The scorekeeper is the person at an event with the greatest influence over the speed of the tournament.
At a normal, large tournament, the most visible slowdown will be the final table playing at the end of a round. They likely have a time extension, and time will be called in their match 10-15 minutes after the main clock reaches 0:00.
Behind-the-scenes, however, the scorekeeper can have an underlying impact in more subtle ways. If you have an eight round tournament, and each round takes 2-3 minutes to turn around, then the scorekeeper is responsible for ~20 minutes of downtime throughout the tournament.
Reducing the scorekeeper downtime often involves workflow optimization, and ordering processes to maximize the amount of information you can release from the software at a time. Even at a small event, this process can be practiced by prioritizing, front-loading work, and working efficiently:
- When the last slip comes in with a penalty, you can enter in the penalty after the next round has started. (drops, not so much)
- When you are printing and posting pairings, are you already prepared to post those pairings? Do you have torn tape ready for the pages? Are last round’s pairings taken down? Do you have additional space ready for the round that you begin to also have standings to post?
- Are you spending time navigating menus to print match result slips, when pairings are already printed and sitting on the printer?
At larger events, you can start looking at other efficiencies. One of the major ones is in interspersing large print jobs with navigating digital needs, so that you can take care of high-priority things for different groups while things are queued. For example, let’s look at my GP workflow when waiting for the last couple slips:
- Have two emails ready to send: one to the on-site coverage producer, the other to the online coverage producer.
- Backup the tournament.
- Enter in the final 2-3 results, as they become available.

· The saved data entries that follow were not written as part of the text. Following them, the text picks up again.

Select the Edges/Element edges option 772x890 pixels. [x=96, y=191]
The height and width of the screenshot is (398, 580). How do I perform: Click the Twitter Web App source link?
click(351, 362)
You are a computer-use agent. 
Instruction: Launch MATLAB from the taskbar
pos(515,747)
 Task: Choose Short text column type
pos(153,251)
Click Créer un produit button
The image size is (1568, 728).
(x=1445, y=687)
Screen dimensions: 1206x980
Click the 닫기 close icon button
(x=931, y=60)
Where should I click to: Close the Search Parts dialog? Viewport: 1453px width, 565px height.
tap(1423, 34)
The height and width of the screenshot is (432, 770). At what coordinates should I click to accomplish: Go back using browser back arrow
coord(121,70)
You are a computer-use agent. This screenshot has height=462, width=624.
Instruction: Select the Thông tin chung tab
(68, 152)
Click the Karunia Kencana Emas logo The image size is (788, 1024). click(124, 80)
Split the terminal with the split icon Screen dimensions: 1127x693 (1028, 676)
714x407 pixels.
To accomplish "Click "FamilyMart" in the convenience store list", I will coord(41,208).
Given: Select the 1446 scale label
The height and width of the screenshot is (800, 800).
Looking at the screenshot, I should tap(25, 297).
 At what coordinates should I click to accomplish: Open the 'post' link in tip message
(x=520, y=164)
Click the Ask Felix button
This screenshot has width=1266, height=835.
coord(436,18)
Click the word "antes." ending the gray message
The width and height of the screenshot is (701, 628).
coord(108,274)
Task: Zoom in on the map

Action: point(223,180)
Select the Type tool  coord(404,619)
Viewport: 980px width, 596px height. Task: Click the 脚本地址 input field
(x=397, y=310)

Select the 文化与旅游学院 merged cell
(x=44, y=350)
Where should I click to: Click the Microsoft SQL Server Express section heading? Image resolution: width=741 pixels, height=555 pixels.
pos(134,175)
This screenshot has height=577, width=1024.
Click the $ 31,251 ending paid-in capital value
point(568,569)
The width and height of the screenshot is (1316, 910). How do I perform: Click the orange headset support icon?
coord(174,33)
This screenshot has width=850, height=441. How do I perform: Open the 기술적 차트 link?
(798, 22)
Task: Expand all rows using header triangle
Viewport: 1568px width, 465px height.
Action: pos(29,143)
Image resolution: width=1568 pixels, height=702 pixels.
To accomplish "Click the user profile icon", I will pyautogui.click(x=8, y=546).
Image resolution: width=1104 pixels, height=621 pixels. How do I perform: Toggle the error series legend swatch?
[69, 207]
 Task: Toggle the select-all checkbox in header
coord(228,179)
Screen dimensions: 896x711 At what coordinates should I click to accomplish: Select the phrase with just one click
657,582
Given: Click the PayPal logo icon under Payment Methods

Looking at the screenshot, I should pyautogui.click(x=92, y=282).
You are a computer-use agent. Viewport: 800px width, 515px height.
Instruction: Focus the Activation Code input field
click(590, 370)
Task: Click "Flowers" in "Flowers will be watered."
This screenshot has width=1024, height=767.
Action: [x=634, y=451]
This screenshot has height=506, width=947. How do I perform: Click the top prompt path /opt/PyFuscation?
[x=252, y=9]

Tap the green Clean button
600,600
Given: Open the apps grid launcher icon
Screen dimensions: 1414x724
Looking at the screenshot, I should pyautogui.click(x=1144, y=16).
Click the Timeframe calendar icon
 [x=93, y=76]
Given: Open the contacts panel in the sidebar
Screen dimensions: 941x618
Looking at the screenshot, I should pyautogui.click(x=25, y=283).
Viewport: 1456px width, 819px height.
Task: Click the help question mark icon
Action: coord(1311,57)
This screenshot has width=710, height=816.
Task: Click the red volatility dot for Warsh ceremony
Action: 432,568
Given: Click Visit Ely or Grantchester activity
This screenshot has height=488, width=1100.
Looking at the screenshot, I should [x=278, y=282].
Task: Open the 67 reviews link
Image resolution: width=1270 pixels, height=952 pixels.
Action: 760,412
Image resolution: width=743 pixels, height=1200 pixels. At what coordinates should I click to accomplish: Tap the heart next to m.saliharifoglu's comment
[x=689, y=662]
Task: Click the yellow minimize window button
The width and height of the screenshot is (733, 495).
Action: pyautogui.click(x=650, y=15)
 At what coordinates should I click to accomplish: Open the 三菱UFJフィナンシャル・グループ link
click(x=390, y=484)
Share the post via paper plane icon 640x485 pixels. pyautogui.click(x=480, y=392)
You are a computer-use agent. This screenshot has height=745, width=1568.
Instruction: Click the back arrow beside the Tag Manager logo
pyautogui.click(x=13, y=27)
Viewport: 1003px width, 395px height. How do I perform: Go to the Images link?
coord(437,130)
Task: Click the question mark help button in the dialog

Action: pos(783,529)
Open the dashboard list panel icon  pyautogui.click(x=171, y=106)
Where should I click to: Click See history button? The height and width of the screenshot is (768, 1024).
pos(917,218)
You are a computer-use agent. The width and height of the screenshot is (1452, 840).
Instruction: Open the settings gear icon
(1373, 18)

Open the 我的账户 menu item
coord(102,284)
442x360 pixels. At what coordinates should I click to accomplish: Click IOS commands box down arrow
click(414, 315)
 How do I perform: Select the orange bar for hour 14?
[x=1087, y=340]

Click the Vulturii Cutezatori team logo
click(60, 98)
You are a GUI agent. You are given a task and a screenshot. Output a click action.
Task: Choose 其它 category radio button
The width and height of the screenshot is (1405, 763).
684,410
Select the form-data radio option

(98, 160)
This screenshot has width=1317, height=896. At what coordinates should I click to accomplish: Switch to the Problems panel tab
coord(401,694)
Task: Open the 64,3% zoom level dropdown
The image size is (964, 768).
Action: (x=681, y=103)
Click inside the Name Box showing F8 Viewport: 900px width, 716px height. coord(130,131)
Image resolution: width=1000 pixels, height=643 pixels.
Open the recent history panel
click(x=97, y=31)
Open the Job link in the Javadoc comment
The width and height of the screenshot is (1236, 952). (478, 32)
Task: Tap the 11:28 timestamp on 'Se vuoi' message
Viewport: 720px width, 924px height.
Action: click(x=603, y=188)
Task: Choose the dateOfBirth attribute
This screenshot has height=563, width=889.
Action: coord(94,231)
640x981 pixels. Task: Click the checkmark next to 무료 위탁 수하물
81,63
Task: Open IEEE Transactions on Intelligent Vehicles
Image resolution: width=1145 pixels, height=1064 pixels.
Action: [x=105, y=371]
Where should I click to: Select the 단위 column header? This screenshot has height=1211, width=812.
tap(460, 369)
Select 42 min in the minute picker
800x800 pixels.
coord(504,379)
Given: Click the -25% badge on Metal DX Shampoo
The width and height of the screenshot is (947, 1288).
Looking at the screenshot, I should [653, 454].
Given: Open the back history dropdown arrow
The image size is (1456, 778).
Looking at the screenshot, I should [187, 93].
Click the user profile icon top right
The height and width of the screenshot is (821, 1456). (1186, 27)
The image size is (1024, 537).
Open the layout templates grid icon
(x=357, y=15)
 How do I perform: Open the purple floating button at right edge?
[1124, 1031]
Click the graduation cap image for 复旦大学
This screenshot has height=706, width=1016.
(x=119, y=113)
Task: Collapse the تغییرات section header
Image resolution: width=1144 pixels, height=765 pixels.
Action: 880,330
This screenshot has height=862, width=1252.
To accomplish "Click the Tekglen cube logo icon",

- Turn over to the next round.
- Backup the tournament.
- Print pairings by player. In the downtime waiting for the print option to generate, run the file conversion process on the backup to get the online pairings file.
- Export pairings by table in two separate formats, once for on-site coverage, once for online coverage.
- Move to browser and send the pairings by table to on-site coverage producer.
- Change tabs and begin uploading the online pairings file. (it takes about 30 seconds to upload and populate the database)
- Move back to WLTR and print random random tables + match result slips. (this should be done quickly enough that the pairings should still be getting printed)
- Export results and standings for the previous round for online coverage.
- Deal with any on-site issues. (incorrect results, mis-drops, etc.)
- Send exports to online coverage producer.
There are a few very small efficiency gains in this process. The end-of-round backup is done before the last result, because a restore isn’t fundamentally-different between zero slips outstanding and two, but there is a difference between the two on whether or not the scorekeeper is in the critical path. Similarly, operations are done in an order that simultaneously keeps the printer busy, keeps judges moving through their round turnover processes, and keeps me moving through WLTR efficiently. (the major slowdown being if I would need to keep opening/closing the printing/reporting subsystem, which is is why the one load is paired with a non-WLTR operation that also takes a few seconds)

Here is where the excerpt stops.